Mr. Lee recently talked to Duncan Mavin about his love of tea. The following interview has been edited.


WSJ: You first started drinking a lot of tea in London. How did you turn this hobby into a business?

Mr. Lee: Chinese tea in London is not the top quality. When I came back to Hong Kong, I found better quality but still not really the best. In the 1980s, I saw how they sold tea in shops in Taiwan—they let customers taste the tea and did it in a much more friendly way rather than "you buy or you go." I opened my first store in 1987, and when I hired a tea master, I found out I knew nearly nothing about tea. It's so complicated that if I hadn't already leased the shop, I wouldn't have gone into the tea business.

WSJ: What's your own personal favorite tea?

Agence France-Presse

Mr. Lee: Classic Tie Guan Yin—not the modern version. To process Tie Guan Yin is very complicated. You need good spring weather for 30 hours. But in spring it often rains or it's frosty and you don't often get 30 hours good weather. Now farmers are using dehumidifiers and air conditioners, which makes the fragrance stronger than the taste. I built my own factory a few years ago to go back to traditional methods. But even now I still can't produce the tea that I really want, like we were selling 10 or 15 years ago. 

WSJ: What should one look for when tasting a tea?

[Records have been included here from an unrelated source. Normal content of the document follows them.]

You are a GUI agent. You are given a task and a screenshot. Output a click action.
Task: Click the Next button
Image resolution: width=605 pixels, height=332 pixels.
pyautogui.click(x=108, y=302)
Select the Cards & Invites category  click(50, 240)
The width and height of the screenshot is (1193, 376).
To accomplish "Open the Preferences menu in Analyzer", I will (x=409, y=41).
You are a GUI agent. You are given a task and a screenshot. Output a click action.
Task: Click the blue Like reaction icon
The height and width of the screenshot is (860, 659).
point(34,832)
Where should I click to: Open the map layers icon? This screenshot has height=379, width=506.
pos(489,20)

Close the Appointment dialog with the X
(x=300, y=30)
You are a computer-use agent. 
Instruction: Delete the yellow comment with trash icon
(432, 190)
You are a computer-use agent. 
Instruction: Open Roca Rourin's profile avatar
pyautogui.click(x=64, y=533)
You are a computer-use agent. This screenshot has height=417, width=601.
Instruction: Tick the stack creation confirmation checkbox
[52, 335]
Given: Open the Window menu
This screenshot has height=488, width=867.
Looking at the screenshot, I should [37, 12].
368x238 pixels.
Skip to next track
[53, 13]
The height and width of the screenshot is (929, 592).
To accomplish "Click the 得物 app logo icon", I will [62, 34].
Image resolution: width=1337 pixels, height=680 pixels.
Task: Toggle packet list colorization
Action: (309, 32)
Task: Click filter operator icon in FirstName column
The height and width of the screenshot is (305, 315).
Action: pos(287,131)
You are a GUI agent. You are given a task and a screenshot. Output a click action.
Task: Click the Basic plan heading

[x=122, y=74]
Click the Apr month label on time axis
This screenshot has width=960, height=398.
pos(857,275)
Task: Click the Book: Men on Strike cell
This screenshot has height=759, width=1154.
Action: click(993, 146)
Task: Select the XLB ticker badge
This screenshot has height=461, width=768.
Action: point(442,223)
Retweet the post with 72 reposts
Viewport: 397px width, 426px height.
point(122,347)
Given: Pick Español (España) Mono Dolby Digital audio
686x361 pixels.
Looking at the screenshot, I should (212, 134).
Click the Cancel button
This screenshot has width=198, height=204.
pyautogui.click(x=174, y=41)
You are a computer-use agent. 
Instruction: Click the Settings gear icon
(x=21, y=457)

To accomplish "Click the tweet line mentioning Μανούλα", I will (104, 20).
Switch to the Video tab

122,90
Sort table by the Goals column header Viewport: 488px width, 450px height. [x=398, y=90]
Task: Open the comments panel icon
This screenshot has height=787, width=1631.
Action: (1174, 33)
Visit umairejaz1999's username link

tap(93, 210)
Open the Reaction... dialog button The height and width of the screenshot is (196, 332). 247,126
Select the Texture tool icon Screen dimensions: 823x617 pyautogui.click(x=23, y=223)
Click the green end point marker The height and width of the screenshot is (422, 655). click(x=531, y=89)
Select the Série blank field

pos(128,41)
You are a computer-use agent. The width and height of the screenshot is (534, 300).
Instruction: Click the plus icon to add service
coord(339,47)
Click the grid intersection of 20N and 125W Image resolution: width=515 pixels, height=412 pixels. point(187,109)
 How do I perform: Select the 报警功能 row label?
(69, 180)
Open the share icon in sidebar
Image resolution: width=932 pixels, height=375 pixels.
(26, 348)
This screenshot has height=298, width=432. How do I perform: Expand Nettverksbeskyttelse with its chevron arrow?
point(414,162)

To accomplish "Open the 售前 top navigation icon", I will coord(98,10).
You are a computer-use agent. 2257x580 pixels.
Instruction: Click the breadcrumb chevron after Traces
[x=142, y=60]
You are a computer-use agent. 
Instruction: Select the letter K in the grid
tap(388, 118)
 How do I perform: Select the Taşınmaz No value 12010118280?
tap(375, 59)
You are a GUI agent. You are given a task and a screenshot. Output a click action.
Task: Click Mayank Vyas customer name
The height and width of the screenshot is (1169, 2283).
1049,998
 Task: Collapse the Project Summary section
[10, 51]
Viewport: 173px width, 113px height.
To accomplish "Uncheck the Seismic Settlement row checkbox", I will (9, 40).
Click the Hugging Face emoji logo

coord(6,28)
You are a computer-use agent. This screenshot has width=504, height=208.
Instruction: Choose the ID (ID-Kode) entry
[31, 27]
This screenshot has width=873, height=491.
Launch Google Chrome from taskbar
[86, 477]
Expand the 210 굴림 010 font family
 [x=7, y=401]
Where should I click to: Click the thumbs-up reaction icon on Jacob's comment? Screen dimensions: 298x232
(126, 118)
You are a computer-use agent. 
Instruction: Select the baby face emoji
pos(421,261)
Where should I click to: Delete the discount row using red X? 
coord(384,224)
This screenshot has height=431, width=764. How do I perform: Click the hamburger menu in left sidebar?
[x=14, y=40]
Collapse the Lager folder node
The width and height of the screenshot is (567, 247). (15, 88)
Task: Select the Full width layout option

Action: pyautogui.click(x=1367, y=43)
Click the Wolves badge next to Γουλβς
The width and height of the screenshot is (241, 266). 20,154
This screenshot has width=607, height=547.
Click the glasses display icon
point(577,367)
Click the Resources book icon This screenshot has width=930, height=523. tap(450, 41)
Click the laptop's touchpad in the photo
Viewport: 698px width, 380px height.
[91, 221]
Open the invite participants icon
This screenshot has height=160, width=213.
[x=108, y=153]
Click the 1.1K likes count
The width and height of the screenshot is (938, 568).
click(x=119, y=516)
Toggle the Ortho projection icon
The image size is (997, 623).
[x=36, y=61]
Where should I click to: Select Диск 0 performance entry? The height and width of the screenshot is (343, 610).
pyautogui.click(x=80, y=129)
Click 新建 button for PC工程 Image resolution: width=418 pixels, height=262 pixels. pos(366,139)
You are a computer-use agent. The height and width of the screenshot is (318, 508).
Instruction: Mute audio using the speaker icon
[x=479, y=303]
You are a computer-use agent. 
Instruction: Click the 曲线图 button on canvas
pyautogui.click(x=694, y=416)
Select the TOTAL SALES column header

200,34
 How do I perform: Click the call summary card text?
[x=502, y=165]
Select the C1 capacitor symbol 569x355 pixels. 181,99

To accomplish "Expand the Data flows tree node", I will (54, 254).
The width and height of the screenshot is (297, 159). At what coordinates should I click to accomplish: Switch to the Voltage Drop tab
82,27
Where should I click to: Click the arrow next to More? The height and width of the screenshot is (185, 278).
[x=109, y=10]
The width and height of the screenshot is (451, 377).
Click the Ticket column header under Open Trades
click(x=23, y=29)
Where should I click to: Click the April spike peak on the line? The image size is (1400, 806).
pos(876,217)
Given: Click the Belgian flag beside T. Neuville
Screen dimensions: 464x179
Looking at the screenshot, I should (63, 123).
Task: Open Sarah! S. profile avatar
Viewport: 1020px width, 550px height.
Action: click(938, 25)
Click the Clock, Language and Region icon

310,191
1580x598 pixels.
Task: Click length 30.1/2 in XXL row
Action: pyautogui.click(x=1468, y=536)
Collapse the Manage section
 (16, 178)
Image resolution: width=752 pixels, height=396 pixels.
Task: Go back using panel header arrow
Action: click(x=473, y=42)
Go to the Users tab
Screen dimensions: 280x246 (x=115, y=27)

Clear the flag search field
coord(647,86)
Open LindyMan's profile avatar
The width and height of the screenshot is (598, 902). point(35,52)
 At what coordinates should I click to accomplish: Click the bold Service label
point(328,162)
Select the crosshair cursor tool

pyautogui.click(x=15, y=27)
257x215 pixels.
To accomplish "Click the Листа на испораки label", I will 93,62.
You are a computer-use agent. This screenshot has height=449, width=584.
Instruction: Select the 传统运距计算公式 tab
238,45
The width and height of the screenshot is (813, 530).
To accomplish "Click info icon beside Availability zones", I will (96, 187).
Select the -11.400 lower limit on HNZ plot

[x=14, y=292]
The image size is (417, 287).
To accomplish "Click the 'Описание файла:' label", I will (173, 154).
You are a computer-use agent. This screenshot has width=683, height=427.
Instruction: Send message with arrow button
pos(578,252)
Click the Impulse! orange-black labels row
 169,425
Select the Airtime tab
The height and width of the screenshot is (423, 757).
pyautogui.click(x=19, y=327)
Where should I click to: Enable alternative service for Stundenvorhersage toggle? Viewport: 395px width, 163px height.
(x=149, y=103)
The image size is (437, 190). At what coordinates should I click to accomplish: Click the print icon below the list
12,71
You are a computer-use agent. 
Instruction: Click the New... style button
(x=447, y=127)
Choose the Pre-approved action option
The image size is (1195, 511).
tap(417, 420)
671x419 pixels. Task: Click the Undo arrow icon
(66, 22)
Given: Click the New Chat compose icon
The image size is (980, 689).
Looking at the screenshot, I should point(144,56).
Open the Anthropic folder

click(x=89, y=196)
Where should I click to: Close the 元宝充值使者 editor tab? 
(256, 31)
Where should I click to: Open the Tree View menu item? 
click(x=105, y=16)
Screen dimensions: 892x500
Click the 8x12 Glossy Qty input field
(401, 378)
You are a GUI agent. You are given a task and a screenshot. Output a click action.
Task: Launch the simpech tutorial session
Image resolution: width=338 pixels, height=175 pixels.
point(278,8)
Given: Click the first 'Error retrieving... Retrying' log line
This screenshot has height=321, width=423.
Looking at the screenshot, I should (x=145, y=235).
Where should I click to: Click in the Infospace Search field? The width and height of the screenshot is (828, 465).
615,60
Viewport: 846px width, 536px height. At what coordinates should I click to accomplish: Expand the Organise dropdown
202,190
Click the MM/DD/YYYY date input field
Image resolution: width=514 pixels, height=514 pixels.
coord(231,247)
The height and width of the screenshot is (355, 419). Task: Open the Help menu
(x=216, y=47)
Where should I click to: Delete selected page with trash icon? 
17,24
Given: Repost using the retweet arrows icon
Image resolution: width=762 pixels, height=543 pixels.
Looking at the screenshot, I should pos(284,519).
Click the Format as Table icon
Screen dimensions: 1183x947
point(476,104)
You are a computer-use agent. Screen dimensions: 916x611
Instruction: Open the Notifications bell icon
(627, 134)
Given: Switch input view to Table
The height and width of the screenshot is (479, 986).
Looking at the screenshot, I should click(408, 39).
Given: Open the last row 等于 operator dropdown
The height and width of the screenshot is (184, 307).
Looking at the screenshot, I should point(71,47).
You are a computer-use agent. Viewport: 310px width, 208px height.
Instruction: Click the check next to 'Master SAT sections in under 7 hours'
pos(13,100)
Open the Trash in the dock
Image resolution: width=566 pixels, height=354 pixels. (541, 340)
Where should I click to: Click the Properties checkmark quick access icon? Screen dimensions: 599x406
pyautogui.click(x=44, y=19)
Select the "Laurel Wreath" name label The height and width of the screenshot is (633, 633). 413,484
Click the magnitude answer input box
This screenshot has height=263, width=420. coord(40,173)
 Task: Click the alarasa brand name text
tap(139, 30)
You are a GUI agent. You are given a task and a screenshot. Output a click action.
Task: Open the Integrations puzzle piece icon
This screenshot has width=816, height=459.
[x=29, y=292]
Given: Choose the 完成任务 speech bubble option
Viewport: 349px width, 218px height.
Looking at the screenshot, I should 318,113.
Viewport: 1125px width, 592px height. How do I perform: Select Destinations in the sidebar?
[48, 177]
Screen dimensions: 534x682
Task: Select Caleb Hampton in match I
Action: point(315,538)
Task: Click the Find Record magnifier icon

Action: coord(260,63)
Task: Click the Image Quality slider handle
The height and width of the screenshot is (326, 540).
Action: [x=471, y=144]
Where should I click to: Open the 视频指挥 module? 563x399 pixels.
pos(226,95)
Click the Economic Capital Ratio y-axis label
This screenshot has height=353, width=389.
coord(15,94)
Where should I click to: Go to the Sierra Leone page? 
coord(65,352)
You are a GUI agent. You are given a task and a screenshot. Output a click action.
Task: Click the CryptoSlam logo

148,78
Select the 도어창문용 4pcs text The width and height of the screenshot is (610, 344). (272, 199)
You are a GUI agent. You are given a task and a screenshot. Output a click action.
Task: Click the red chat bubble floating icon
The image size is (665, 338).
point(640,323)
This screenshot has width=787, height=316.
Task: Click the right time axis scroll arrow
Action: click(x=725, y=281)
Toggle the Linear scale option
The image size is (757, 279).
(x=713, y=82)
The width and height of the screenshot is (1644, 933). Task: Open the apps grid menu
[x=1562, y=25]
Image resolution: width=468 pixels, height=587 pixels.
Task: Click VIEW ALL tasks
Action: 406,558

Mr. Lee: It's difficult. For instance, with Long Jing, a green tea, it's a taste of tastelessness. You have to be very calm to taste it. When you're in the concrete jungle, you don't taste it at all. If one cannot calm down oneself, one cannot taste the best tea. For green tea, freshness is the first thing. For Oolong tea, it's the uniqueness. For Pu Er, you have to taste the smoothness.

WSJ: How much tea do you personally get through?

Mr. Lee: A lot. My everyday tea is Tie Guan Yin or Pu Er. Being in the tea trade, it's better to change my tea every now and then; otherwise, you get to used to it and you can't taste properly. I drink about two to three liters of tea a day.

WSJ: If you want to really splash out or impress, what tea should you buy?

Mr. Lee: If it's only about price, the highest price is aged Pu Er. But whether it's worth paying that money if you are not a connoisseur…Well then, good Oolong teas are better.